Was nützt der Startbutton, wenn es dahinter kein konfigurierbares Menü gibt,  in dem man wichtige Programme,  Dateien usw. verknüpfen kann? Darum geht es doch. Der Button selbst ist mir egal,  ich hab schließlich ne Windows-Taste. Das verdammte Menü will ich haben, damit ich nicht tausend Verknüpfungen auf dem Desktop hab oder alles im unflexibelen Metrobildschirm raussuchen muss, der komplett vom Desktop getrennt ist.

Man, Microsoft hat im Moment echt Probleme zu kapieren,  was der Kunde will.


----------



## Rettar33 (1. Juli 2013)

Microsoft wird sich damit viel Kritik einheimsen. Der einzige Grund, warum Microsoft sich so vehement gegen alte Windows-Zeiten wehrt liegt imo im Aufkommen der mobilen Möglichkeiten. Offensichtlich will Windows hier Desktoplösungen und mobile Lösungen angleichen, um so sorgenfreie Kompatibilität zu gewährleisten.


----------



## LOX-TT (1. Juli 2013)

Rettar33 schrieb:


> Microsoft wird sich damit viel Kritik einheimsen.

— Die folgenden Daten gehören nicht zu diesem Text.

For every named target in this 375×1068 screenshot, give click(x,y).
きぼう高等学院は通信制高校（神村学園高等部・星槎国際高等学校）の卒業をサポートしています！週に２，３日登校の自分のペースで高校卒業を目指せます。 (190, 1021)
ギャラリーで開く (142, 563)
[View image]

 daran sollten sie ja spätestens seit der E³ gewöhnt sein


----------



## MICHI123 (2. Juli 2013)

Bin zufällig gerade am herunterladen des Updates. bin gespannt. Die meisten änderungen sind ja in der Metro Oberfläche, aber die benutze ich eh nicht...
mit dem "normalen" Windows Betrieb in 8 bin ich überaus zufrieden. aber die kacheln sind und bleiben Moppelkotze, auch wenn die die jetzt anders skalieren kann und so ein quatsch...
allein dieses Windows Drive hat so verkackt... man kann nicht mal einfach einen ordner reinziehen, sondern nur Dateien... die Bilderansicht unter dem kachelapp ist eine katastrophe... ich habe alle vorinstallierten Apps runtergeschmissen...
und diese Charmsbar... 5 Knöpfe, von denen nur einer eine ansatzweise sinnvolle funktion hat (die einstellungen)... Gott sei dank kann man den Rotz unter 8.1 angeblich ausschalten, der regestry-patch dagegen hat bei mir nicht gefruchtet...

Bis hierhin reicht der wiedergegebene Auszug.